● WHAT IS EXPECTED: Copy out exactly, and only, the lines from the one containing "The height and" through the end of the entries. No pictures.

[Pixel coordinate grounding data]
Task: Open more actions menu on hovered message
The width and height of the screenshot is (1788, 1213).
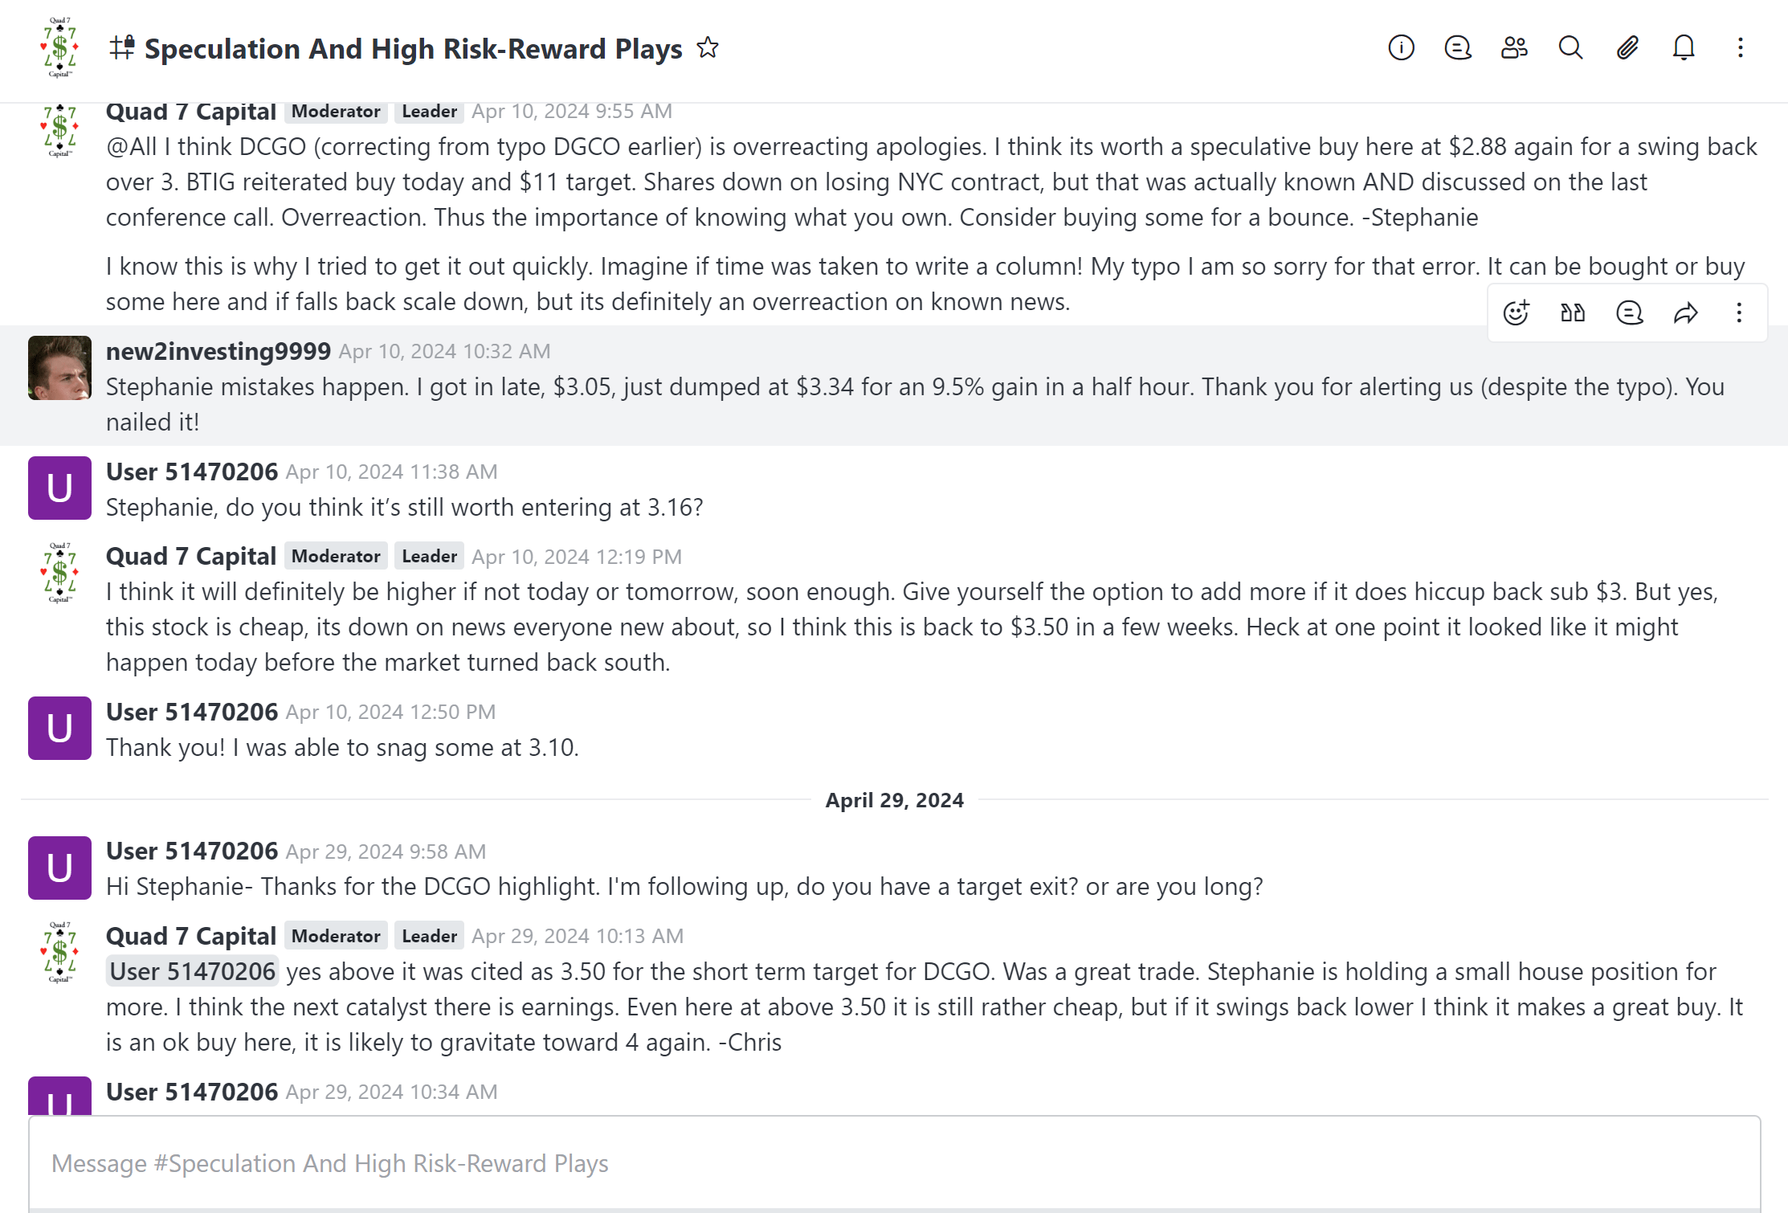Action: pyautogui.click(x=1739, y=312)
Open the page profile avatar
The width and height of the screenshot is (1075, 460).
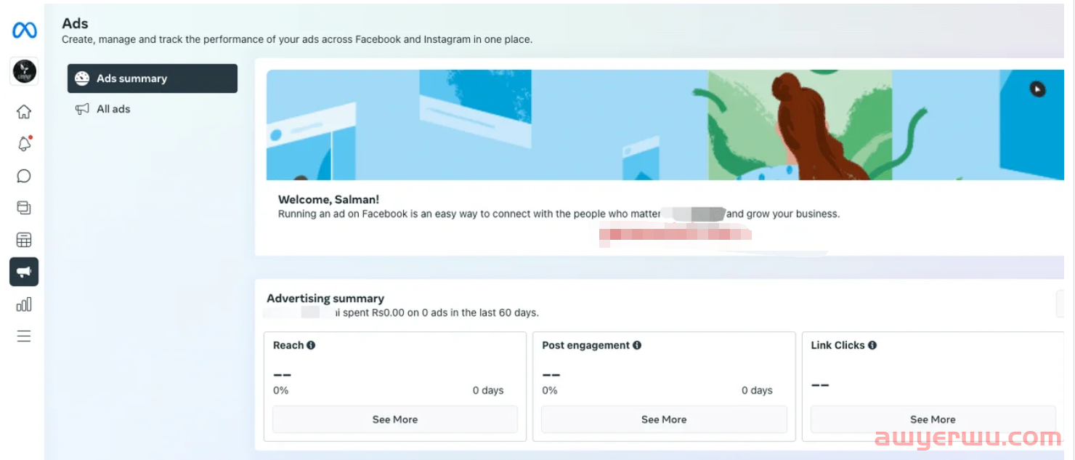(24, 71)
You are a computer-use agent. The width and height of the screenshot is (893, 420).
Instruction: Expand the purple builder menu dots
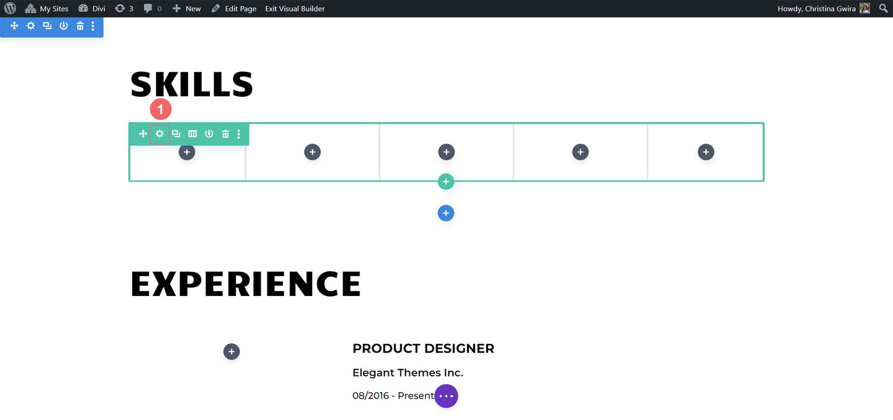(x=446, y=396)
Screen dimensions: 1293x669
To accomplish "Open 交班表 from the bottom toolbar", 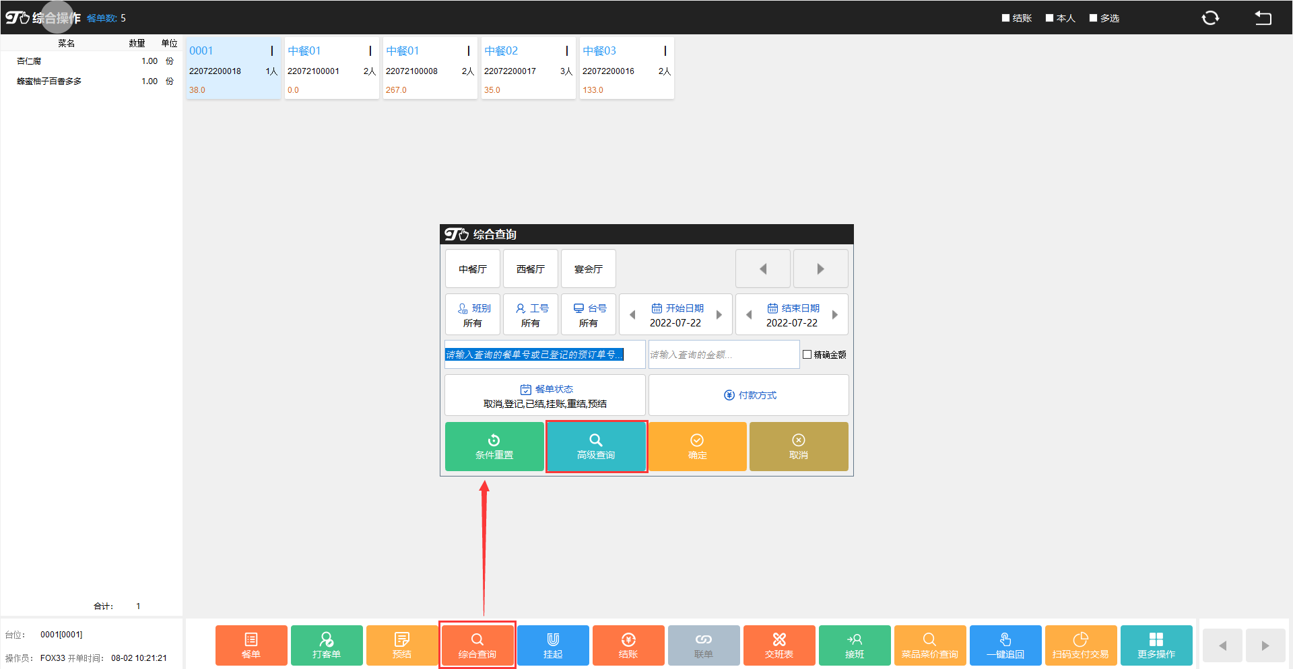I will coord(779,645).
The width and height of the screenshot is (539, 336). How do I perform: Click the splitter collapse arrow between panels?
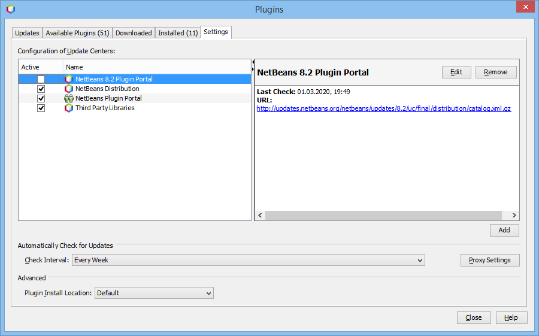coord(253,62)
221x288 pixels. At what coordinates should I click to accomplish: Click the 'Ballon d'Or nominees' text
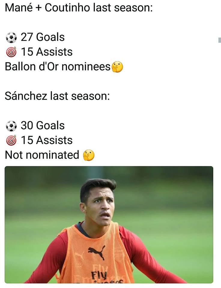pos(58,67)
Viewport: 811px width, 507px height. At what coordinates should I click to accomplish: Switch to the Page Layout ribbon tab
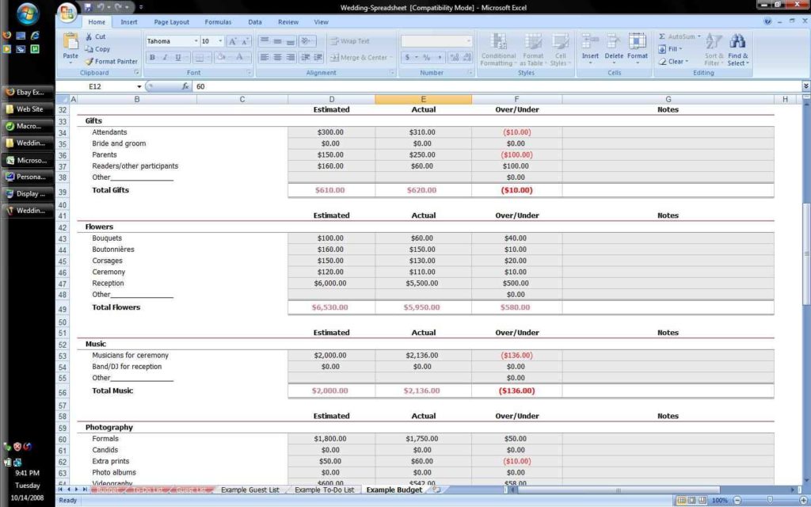171,22
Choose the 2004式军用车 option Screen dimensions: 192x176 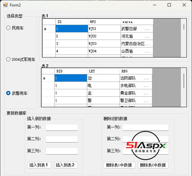[21, 59]
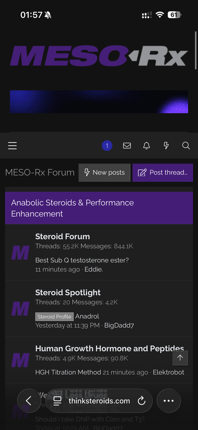Open the Anabolic Steroids & Performance Enhancement category
This screenshot has height=430, width=198.
click(72, 208)
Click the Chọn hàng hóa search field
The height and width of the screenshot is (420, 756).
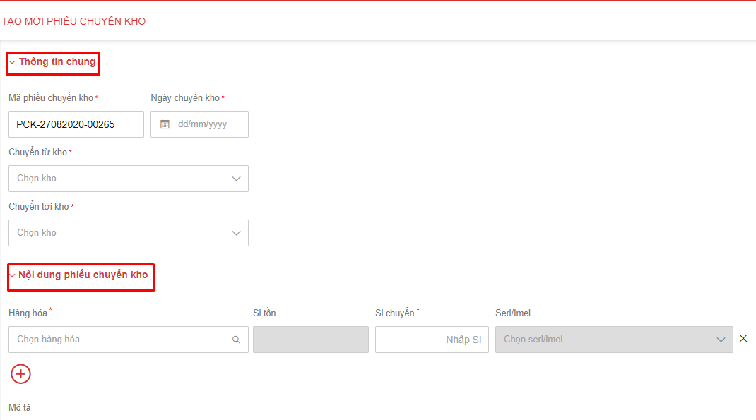(x=120, y=340)
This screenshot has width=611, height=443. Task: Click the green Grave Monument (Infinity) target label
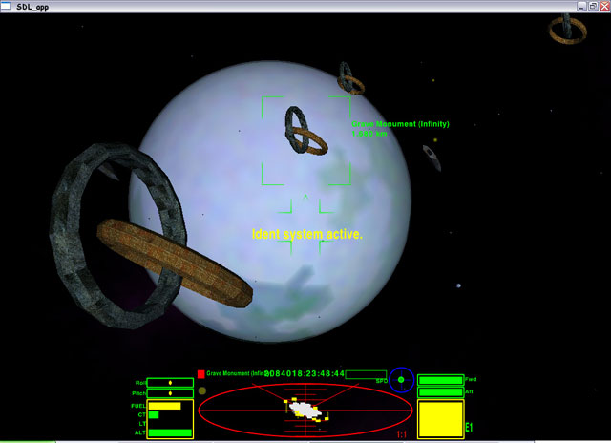click(x=401, y=124)
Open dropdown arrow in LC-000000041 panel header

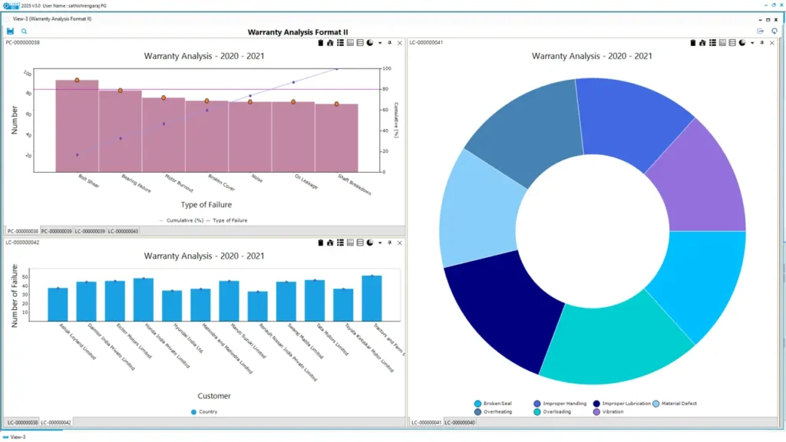[751, 44]
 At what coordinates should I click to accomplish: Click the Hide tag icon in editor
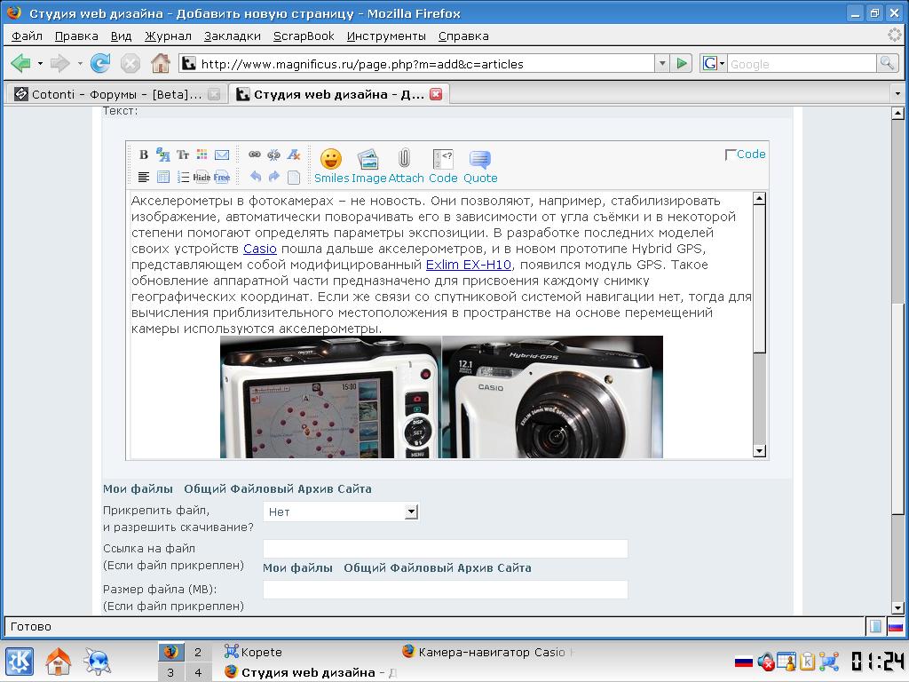(x=202, y=177)
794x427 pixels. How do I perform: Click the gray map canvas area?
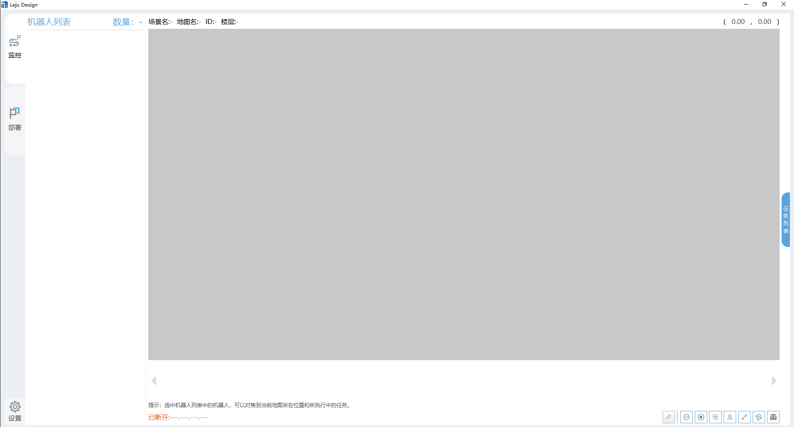[464, 194]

● YOUR RESPONSE:
The height and width of the screenshot is (420, 756).
(x=120, y=340)
This screenshot has width=611, height=443. Task: Click the green Grave Monument (Infinity) target label
click(x=401, y=124)
Open dropdown arrow in LC-000000041 panel header

[751, 44]
 At what coordinates should I click to accomplish: Click the Hide tag icon in editor
(x=202, y=177)
794x427 pixels. How do I perform: Click the gray map canvas area?
[464, 194]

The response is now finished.